The government expects them to have babies.
They participated in a massive blind date event organized in the city of Seongnam, an attempt by the local government to reverse the falling birth rate in a country where the popularity of marriage and enthusiasm for parenthood have plummeted.
The participants, aged in their 20s and 30s, sat quietly next to each other until a relationship coach kicked off the event with a game of rock, paper, scissors, quickly filling the room with chatter and laughter.
The city seemed determined to throw a party, preparing red wine, chocolates, games, free makeup services and even background checks on participating singles.
Lee Yu-mi, 36, who works for the city government, said she had to apply three times to finally get a spot at the event.
“I had no idea it would be so competitive,” he said.
After five rounds of events this year, 198 people out of 460 left the event as “couples,” agreeing to exchange contacts with their partners, the city said.

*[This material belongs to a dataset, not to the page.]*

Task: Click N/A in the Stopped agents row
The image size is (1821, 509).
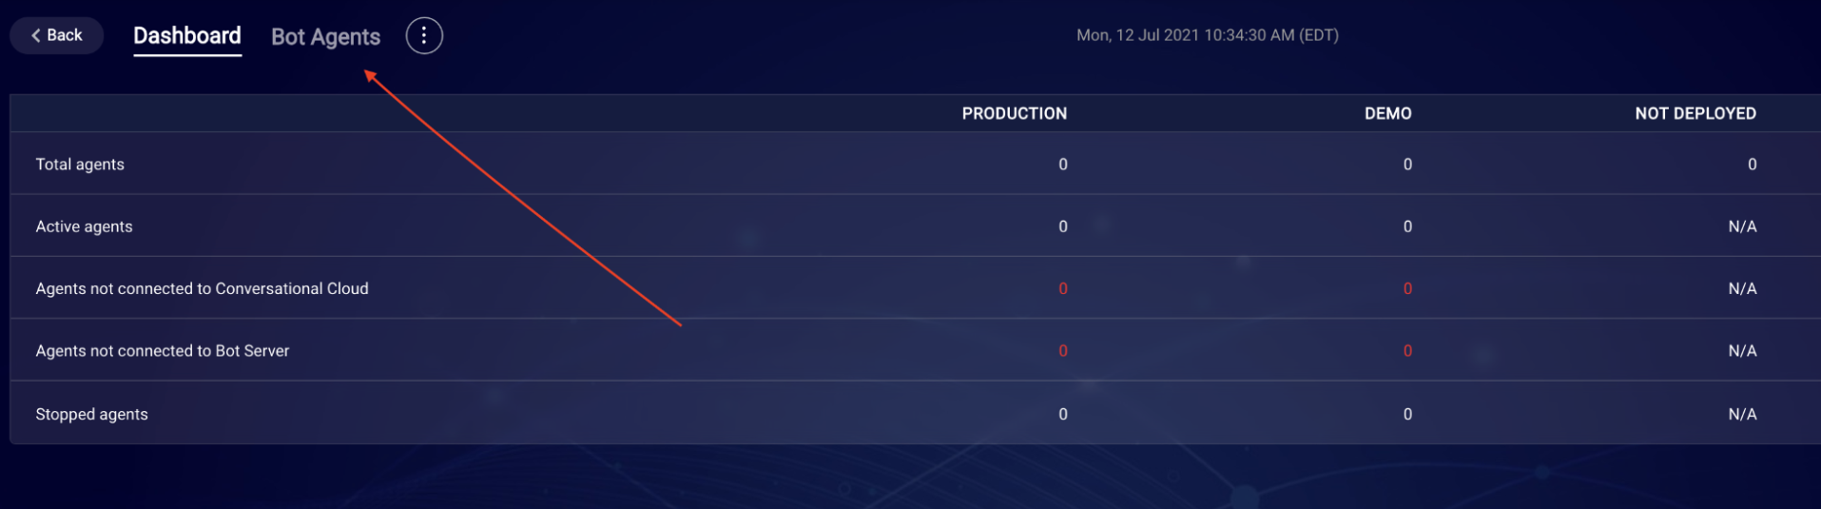Action: (1742, 414)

Seoul, the South Korean capital, had considered a similar event but suspended the plan after facing criticism that it would be a waste of taxpayers’ money and did not address the reasons behind people choosing not to marry and have babies. , particularly the sky. High housing and education costs.
Hwang Da-bin, who participated in an event in September, said it saved him the cost of joining other social events or signing up for professional dating agencies.
“We are facing a real demographic crisis and the government needs to do everything it can. I don’t understand why people are complaining about this,” Hwang said.
South Korea’s fertility rate fell to a record low of 0.78 last year, in another grim milestone for the country with the fewest expected children per woman in the world.
The figure is well below 1.66 in the United States and 1.3 in Japan in 2021. The average rate among Organization for Economic Cooperation and Development countries stood at 1.58 the same year.
Jung Jae-hoon, a professor at Seoul Women’s University’s social welfare department, said it was “nonsense” to expect these developments to lead to higher birth rates.
“More money needs to be spent directly on supporting pregnancy, childbirth and parenting to call it a policy that boosts birth rates,” Jung said.
Despite the criticism, thousands of people have signed up for this year’s blind dating events organized by the city of Seongnam.
Seongnam Mayor Shin Sang-jin said spreading positive views on marriage would eventually help increase birth rates, and emphasized that blind dating events are just one of many policies his city has implemented to reverse the fall in rates.
“Low birth rates cannot be solved by a single policy,” Shin said. “It is also the city’s task to create the conditions for people who want to get married to find their partners.”